• REQUIRED TASK:
Copy the passage from the wine club trip account below, starting with "Today we drove" and going on through "completely by surprise!", and swap "diversion" for "detour".

• TEXT PASSAGE:
***

Tuesday 15 May 2001

A Wine Club trip to France - May 11-18 2001

Tuesday 15 May

Today we drove to Fougeres to change some money. The drive was dominated by the diversion at Landivy which was becoming quite an obsession with us. We were definitely in need of a more detailed map as half the villages that appear on the road aren't on our large scale map and so take us completely by surprise!

Fougeres was quite pleasant, despite the weather being a bit miserable and damp. We parked in the centre of the town and I started my search for a) an inexpensive moisturiser and b) a place to change some money. Within half an hour we had achieved one of our aims and Keith was certainly happier with more francs in his wallet! We wandered happily around and I bought a map of Mayenne which just about covered our part of the country. I never cease to find it amazing how large France is!

After Fougeres we got lost trying to find our way to St James. This is a little town near to an American War Cemetery and we had passed it the previous day. I remembered being taken to one in England by my parents and although Sophie was too young to understand the war we hoped she would learn a little from the experience.

We were the only ones visiting the cemetery. The others hadn't caught us up on this one yet, but they were doing their best to follow in our footsteps (they discovered the cemetery on Thursday after also visiting Fougeres and exclaiming how wonderful it all was, including the chateau that we had somehow managed to miss!).

***

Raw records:

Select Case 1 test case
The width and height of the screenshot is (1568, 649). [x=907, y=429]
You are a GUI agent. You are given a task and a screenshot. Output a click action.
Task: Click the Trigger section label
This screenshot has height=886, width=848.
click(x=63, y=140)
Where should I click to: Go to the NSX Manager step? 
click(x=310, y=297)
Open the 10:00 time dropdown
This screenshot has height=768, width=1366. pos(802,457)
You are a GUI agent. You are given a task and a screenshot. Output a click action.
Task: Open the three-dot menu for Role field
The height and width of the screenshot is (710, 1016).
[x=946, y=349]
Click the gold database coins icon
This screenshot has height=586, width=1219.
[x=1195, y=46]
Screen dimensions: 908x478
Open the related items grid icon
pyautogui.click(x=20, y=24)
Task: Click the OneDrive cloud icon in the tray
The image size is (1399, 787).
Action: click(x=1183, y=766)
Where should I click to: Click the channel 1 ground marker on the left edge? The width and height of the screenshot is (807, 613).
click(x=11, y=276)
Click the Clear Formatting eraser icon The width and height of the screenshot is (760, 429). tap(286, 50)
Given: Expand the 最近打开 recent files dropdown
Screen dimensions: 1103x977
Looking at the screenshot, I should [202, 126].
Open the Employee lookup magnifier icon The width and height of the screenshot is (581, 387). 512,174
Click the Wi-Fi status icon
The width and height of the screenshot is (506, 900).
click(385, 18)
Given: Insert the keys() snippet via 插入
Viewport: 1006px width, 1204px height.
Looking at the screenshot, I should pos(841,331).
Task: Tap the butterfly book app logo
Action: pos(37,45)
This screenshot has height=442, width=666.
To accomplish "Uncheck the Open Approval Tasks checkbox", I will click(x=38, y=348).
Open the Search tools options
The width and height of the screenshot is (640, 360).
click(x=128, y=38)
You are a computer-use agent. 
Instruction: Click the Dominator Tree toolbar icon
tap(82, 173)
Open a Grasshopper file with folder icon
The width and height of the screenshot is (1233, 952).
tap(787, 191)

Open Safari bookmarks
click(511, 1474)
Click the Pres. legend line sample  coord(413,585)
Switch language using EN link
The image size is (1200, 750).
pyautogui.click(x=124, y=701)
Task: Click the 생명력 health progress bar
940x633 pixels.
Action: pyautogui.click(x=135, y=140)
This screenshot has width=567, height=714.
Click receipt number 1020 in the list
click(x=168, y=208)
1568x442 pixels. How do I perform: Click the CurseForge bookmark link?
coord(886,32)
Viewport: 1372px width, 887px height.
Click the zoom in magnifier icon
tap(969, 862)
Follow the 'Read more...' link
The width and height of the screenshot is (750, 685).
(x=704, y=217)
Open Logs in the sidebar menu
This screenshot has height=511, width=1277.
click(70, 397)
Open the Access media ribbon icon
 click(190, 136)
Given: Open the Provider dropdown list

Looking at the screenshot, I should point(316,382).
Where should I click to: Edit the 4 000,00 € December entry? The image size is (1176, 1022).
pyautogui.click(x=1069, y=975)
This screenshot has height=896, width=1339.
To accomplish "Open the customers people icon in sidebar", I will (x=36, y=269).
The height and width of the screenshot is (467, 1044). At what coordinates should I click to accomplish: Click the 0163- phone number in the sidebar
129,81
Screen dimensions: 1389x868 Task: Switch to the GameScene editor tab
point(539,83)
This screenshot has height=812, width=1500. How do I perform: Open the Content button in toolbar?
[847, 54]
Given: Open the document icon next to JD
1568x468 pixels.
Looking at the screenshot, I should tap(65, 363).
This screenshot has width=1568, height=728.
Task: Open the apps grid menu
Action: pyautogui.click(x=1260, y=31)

***

• FINISHED EXERCISE:
Today we drove to Fougeres to change some money. The drive was dominated by the detour at Landivy which was becoming quite an obsession with us. We were definitely in need of a more detailed map as half the villages that appear on the road aren't on our large scale map and so take us completely by surprise!